Going for the jugular: the end

Regular readers will remember my research interests. Thanks to good friends, it has now become essential for my research projects evaluating the influence of certain vasopressors on brain oxygenation to invasively measure the levels of oxygen in the brain (specifically in the blood coming from the internal jugular vein). Indeed, a recent paper from my Danish colleagues suggested that changes in brain oxygenation (measured non-invasively by near-infrared spectroscopy), following manipulation of blood pressure by norepinephrine, could be partly influenced by changes in skin perfusion. I had the opportunity to measure jugular venous oxygen saturation in healthy volunteers and patients during my postdoc (in Copenhagen with that same group) and this is definitely a “must” for the kind of research project I am working on.

In front of this evidence, I decided to make an amendment to my current vasopressor study in order to add jugular venous oxygen saturation to existing measures. But remember, I am not in Copenhagen anymore…I didn’t know if it would be difficult for this amendment to be accepted.

I thus have presented my amendment to our Scientific committee first and soon received a positive answer. It was pretty scientifically obvious that we needed that measure.
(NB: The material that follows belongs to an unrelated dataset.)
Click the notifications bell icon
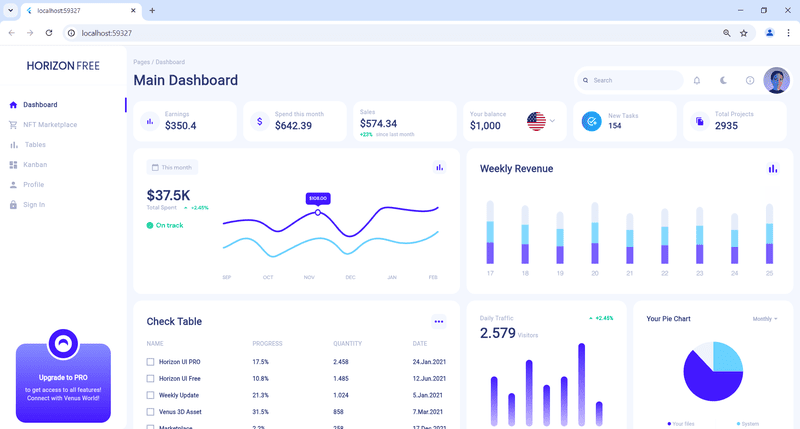The width and height of the screenshot is (800, 429). click(696, 80)
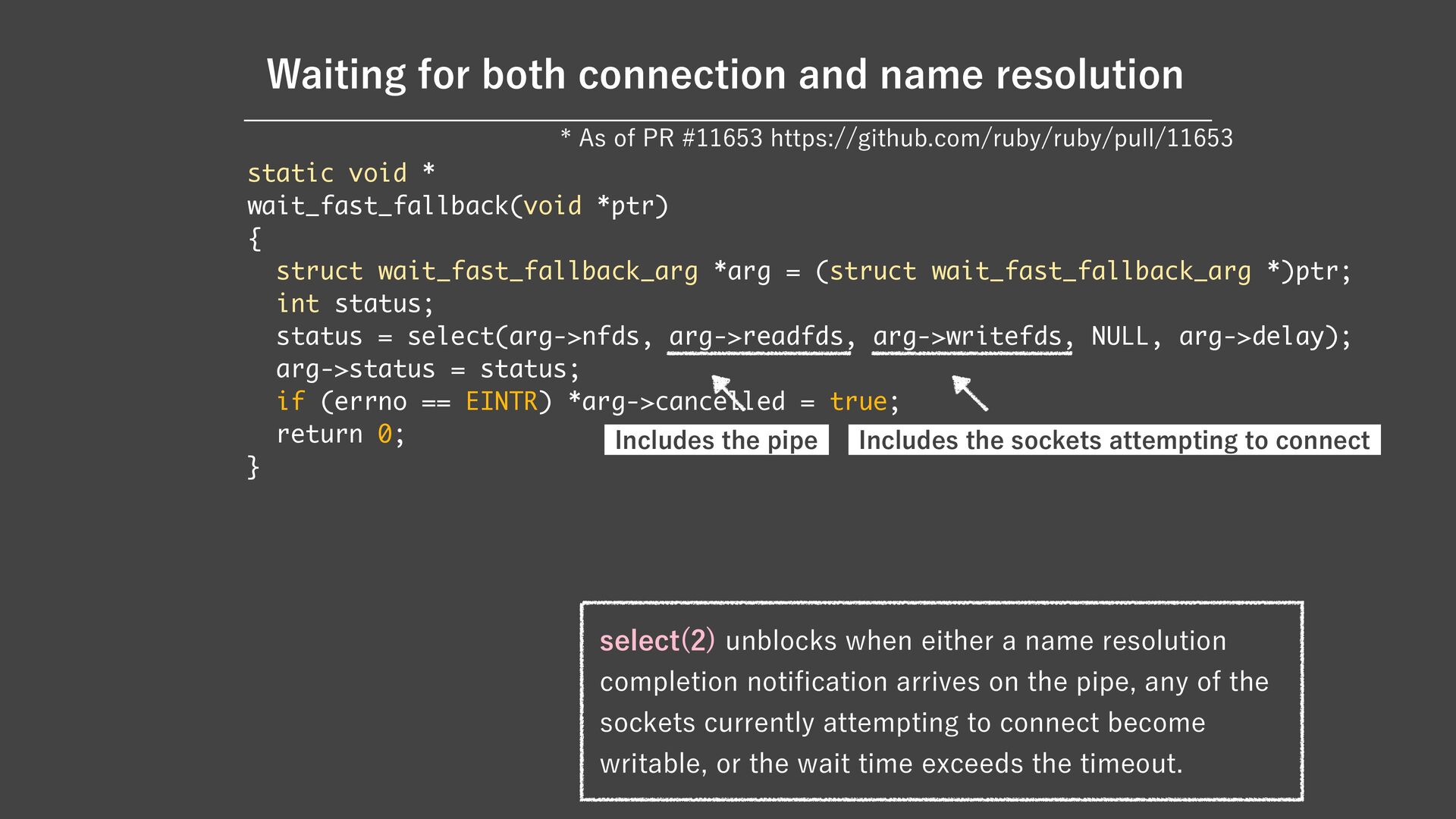This screenshot has width=1456, height=819.
Task: Click the NULL argument in the select call
Action: tap(1119, 336)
Then, we have (for that specific meeting, I have asked the anesthesiologist who will insert these lines to be present) tried to convince the Ethics committee…

Well, I am happy to inform you that blood samples from the internal jugular vein will be taken in that vasopressor study! Yay! As I have already mentioned,  I am aware of only one lab in Canada that can insert catheters into the internal jugular vein in human volunteers. For the moment, I will be mostly interested in jugular venous oxygen saturation. However, I will now have the possibility of studying cerebral metabolism.

For those wondering what a catheter into the internal jugular vein looks like, well here it is (the catheter is advanced until the black arrow):


I am looking forward to seeing the results !!!